__Tasks to perform__.
1. In the forum discussion about story ratings, what number does the reader's page show for the example star breakdown?
2. Could you transcribe everything in the forum discussion about story ratings from "I'm inclined to" down to "Red H skew."?
3. In the forum discussion about story ratings, what count does the example breakdown give for each star level?

I'm inclined to agree - I'll often look at a story and think, "Well, it ain't a five but it isn't a four either," and not vote because of the Red H skew.

But with all this chatter about doing away with the Red H flowers, we need to remember we're predominantly writers not readers, and we don't have a clue how readers use the scoring system to find stories, because they rarely pass by here and tell us. As far as I can tell, most of the folk who post here are writers first, readers second.
 
I am reasonably happy with the scoring systems as it is, I would just like a little more transparency. I would like to be able to get the actual counts.

This could be on your authors dashboard or somewhere only authors could look at for their own stories.

But that would certainly give me some idea if the 4.1 rating is a bunch of 4s with a couple of 5s and some 3s, or a bunch of 5s and a bunch of 1s.

It shouldn't be hard to do and it certainly shouldn't violate any privacy laws in the EU. I am just talking about making the raw scores available.

Then you can apply your own mental mathematics on the raw data.

James
 
I am reasonably happy with the scoring systems as it is, I would just like a little more transparency. I would like to be able to get the actual counts.

This could be on your authors dashboard or somewhere only authors could look at for their own stories.

But that would certainly give me some idea if the 4.1 rating is a bunch of 4s with a couple of 5s and some 3s, or a bunch of 5s and a bunch of 1s.

It shouldn't be hard to do and it certainly shouldn't violate any privacy laws in the EU. I am just talking about making the raw scores available.

Then you can apply your own mental mathematics on the raw data.

James

I would not mind seeing the raw scores
 
I would not mind seeing the raw scores

Presume you mean the distribution of ratings. You do see the raw score. It's on the author's story list accessible by the readers. The Web site went to providing that score a few years ago--when I started suggesting that they then just drop the red H system, easy to do, but not entertained as a simple partial fix of misleading vote jockeying.
 
Presume you mean the distribution of ratings. You do see the raw score. It's on the author's story list accessible by the readers. The Web site went to providing that score a few years ago--when I started suggesting that they then just drop the red H system, easy to do, but not entertained as a simple partial fix of misleading vote jockeying.

That is the composite score. What I would like to see is the score as in:
4 - 5 Stars
1 - 4 Stars
0 - 3 Stars
0 - 2 Stars
12 - 1 Stars

Which is shown as 2.12 on the reader's page. If you hover over the number (assuming you are using a browser, the smartphone version doesn't seem to offer this). It will give you the number of ratings. If the number is small enough and your math fu is strong enough, you could come up with a reasonable guess as to the counts. Still not as good as the real counts.

James
 
But with all this chatter about doing away with the Red H flowers, we need to remember we're predominantly writers not readers, and we don't have a clue how readers use the scoring system to find stories, because they rarely pass by here and tell us. As far as I can tell, most of the folk who post here are writers first, readers second.

__Data records__.
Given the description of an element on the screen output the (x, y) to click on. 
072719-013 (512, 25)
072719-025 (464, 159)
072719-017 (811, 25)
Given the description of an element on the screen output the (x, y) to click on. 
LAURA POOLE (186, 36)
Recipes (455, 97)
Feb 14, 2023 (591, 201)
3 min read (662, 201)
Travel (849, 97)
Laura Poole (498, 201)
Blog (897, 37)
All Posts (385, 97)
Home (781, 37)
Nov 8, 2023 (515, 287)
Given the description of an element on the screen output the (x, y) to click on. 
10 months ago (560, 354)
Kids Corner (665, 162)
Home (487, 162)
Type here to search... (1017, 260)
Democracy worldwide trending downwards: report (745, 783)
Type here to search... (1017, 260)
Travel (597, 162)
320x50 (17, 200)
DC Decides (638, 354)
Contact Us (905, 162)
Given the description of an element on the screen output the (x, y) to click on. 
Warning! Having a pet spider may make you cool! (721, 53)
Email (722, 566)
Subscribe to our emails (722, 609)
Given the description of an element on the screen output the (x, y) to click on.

__Outputs in order__.
1. 2.12

2.
I'm inclined to agree - I'll often look at a story and think, "Well, it ain't a five but it isn't a four either," and not vote because of the Red H skew.

3.
5 Stars: 4
4 Stars: 1
3 Stars: 0
2 Stars: 0
1 Star: 12